Nothing makes sense anymore. Nothing makes sense and it scares her. It scares her that her heart might be her worst enemy. It has caused her to believe lies. Lies that Nathan has ingrained into her over the years, or so it seems. Lies that she mistook for love and devotion. Lies that have led her here, stranded and alone on her honeymoon.

Nothing makes sense and what she believes and feels starts to crumble. She can feel her mind foaming to the brim with bubbles of doubt. How long had Nathan been planning to take her on this honeymoon just to break her heart by running off with another woman? How could he do this? Why? She thought she knew him and knew that he loved her. Now she knows nothing for sure. She thinks of everything they had been through in the last five years. Perhaps it was a sign, unveiling the toxic waste their relationship is instead of the strength that makes their love real - that they can love and hold on to each other amidst battles. Nothing is real, she thinks. Perhaps she's on an expensive getaway that's meant to leave her stranded and face the farce that her marriage is. And she deserves it, being the naive fool she is. Maybe their love, which she thinks is real, is just an illusion that she made up in her mind.

In a dark bubble of haze, Cathy makes her way to the bathroom. More thoughts of doubt plague her. She looks into the mirror. Her eyes are bloodshot with slightly visible dark circles underneath. Realizing that she forgot her toothbrush, she trudges back to the rug where their luggage lay. Where the spilled out yet, unread contents of the manila envelope lay.

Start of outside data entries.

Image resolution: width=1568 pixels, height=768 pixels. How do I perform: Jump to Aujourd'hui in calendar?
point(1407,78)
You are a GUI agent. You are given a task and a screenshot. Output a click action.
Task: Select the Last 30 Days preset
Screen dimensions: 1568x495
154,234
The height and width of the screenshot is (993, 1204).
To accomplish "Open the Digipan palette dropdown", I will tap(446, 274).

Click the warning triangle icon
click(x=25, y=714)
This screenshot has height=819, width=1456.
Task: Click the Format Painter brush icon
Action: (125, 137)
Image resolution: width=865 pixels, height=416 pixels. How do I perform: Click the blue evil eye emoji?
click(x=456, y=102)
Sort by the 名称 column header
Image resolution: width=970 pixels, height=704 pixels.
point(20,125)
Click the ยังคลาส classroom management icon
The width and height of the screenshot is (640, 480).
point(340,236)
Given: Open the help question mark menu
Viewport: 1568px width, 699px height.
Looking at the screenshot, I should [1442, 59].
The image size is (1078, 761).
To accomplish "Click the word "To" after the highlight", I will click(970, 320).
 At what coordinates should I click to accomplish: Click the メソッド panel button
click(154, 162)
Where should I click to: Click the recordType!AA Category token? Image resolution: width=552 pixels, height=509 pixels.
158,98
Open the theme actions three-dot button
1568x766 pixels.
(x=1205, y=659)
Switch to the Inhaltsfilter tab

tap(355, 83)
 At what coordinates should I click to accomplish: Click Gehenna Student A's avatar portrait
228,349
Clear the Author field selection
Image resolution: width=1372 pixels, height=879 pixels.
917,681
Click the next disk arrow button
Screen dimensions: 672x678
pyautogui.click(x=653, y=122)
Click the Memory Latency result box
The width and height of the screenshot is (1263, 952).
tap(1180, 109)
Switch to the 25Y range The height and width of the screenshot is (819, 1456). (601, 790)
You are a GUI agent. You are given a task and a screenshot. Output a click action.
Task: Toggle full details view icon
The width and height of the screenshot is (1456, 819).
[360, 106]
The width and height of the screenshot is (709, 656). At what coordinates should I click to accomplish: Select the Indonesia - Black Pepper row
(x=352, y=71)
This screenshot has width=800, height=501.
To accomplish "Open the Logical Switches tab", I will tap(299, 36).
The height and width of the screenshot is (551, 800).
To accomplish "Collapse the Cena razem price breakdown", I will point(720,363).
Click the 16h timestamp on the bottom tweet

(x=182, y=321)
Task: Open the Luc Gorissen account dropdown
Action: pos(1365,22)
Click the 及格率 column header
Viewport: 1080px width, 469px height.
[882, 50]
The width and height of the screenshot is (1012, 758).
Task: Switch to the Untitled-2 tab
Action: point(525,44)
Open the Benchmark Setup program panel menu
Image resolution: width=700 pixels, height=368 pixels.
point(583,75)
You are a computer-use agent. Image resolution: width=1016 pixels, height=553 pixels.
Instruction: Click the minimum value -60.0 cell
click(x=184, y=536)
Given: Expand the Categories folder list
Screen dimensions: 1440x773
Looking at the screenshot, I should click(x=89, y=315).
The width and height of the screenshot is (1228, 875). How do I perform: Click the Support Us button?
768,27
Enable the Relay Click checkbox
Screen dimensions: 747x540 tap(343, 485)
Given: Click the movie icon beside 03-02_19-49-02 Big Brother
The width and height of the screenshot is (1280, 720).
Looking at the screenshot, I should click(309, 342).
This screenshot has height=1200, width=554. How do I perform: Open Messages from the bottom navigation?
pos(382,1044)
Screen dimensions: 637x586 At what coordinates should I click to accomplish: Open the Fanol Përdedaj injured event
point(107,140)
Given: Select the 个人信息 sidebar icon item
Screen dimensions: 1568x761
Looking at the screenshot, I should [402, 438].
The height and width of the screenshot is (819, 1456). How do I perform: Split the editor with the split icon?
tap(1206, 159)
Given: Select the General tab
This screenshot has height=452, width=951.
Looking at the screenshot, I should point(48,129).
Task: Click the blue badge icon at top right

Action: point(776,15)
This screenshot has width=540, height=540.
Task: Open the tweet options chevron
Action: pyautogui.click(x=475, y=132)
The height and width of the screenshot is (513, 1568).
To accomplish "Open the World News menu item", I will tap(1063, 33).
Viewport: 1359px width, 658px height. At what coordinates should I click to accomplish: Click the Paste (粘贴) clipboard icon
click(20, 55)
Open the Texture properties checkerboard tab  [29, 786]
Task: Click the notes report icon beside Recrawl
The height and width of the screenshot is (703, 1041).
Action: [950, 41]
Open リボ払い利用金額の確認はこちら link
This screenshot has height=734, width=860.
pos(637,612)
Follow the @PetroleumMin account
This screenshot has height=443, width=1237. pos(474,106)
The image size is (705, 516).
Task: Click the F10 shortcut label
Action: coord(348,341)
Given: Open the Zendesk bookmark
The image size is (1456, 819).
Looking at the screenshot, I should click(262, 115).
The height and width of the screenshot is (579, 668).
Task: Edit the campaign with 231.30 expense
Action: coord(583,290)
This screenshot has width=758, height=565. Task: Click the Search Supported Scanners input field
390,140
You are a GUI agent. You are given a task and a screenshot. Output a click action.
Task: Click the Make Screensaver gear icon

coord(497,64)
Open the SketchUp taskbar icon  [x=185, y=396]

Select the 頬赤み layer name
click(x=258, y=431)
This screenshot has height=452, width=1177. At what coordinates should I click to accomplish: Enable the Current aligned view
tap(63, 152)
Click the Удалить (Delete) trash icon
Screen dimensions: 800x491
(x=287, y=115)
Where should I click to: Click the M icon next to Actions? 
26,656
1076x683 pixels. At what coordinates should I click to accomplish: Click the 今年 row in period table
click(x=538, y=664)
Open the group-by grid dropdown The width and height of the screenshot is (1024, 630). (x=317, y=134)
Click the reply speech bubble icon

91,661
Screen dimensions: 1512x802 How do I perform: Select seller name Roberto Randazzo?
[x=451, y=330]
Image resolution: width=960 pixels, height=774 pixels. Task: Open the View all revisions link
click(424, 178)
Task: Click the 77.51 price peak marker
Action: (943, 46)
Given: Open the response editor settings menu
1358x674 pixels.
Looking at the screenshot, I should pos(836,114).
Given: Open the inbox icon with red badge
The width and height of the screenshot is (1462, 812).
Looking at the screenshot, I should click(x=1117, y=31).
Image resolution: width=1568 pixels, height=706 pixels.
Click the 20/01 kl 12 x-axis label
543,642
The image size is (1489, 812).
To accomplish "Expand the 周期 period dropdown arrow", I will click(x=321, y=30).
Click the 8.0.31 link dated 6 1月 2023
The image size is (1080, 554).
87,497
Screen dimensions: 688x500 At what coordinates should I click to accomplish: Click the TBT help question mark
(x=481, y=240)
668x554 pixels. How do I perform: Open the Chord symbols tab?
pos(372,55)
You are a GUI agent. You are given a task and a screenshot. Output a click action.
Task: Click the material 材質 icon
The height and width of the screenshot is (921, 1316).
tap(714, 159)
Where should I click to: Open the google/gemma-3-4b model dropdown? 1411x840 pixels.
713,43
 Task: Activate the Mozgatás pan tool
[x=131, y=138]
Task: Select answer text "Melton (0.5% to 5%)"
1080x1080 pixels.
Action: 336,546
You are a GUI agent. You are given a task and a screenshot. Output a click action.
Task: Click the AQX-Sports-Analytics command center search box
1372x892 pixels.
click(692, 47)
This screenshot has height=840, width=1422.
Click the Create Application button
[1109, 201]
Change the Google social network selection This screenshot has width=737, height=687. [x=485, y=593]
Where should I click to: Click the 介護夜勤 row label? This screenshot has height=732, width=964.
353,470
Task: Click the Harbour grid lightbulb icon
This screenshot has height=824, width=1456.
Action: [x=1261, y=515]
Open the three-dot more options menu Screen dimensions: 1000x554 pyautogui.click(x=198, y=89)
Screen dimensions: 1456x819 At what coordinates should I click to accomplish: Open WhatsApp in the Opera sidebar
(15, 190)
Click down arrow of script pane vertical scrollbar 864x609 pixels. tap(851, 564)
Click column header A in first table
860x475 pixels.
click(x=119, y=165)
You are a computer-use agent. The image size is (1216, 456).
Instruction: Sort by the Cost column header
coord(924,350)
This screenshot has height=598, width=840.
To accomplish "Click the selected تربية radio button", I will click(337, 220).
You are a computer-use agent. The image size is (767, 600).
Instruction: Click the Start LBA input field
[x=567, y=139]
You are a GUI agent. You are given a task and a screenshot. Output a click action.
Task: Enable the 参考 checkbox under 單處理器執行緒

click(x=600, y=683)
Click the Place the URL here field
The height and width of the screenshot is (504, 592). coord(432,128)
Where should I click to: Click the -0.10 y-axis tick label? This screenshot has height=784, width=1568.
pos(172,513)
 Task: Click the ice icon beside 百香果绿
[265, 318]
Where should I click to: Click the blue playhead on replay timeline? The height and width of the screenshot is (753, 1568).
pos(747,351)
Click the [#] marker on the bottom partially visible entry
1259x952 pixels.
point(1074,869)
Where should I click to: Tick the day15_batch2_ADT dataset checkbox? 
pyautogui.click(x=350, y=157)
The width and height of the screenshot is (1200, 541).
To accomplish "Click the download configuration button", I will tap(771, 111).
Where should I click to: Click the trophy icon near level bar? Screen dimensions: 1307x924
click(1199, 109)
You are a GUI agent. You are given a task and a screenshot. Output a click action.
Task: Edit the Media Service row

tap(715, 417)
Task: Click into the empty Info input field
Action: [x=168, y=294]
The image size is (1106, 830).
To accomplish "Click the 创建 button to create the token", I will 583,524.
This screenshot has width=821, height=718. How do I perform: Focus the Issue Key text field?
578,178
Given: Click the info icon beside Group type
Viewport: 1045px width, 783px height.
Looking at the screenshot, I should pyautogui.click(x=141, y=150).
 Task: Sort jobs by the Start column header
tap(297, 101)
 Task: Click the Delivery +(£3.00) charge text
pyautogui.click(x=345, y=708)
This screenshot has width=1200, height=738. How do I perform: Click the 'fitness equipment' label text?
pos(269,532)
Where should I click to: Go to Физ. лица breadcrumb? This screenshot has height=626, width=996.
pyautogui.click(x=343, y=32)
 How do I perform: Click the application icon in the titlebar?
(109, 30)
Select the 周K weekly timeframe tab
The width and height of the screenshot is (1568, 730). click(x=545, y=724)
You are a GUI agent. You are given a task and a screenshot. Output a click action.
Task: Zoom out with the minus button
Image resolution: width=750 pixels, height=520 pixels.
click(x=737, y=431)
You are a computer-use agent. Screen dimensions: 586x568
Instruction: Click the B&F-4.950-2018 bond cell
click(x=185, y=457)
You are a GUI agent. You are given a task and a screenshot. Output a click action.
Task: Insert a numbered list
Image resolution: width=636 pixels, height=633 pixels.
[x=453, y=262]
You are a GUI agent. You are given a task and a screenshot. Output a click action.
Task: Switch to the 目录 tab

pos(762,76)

She reaches out into her suitcase to find her vanity case. While grabbing her toothbrush, the spilled-out contents of the envelope grab her attention. On the floor lies a folded stack of white papers that had morphed themselves into a tiny tent. She picks them up to discover that they are stapled together. She unfolds the stack and reads the first page:

'I am really sorry to have put you through all of this but you deserve an explanation,'

Upon first glance, she notices that the handwriting still looks like Nathan's but something about it seems sketchy. She continues reading:

'Her name is Tatiana and I have been seeing her for the last two years while you were in rehab. I am sorry to have done this to you Cathy but she and I go a long way back. We started dating when I was still at Creaksfield Highschool'

Cathy pauses for a second. She looks at the writing again to confirm what she's read. 'Creaksfield Highshool', she thinks as her eyebrows furrow. Nathan went to Crokesfield Highschool.

The suppressed feeling of Nathan being in trouble slightly resurges. Once again, she notices the handwriting - how sketchy it is. It is the finer details that gnaw at her mind. The fact that a double-storey a is used instead of Nathan's very own single-storey a. The underbent hook on the letter t which Nathan would fully bend...

Cathy abruptly stops herself, thinking she might be going crazy. 'It's just the handwriting and spelling, it's so trivial,' she thinks. The words on the letter say one thing, but it is what she has read between the lines that make her think that she cannot completely rubbish her concerns right away. After all, how often does one forget or misspell his high school name? It's not common.

The rest of the pages are an overflow of Nathan's remorse and regret, which leaves Cathy confused once again. Making decisions bound to reap despair and regret has never been her husband's forte.

Once more, the battle of heart and mind rages inside of Cathy, and suddenly the art depicting fighting men in capes on the hotel foyer floor is relatable.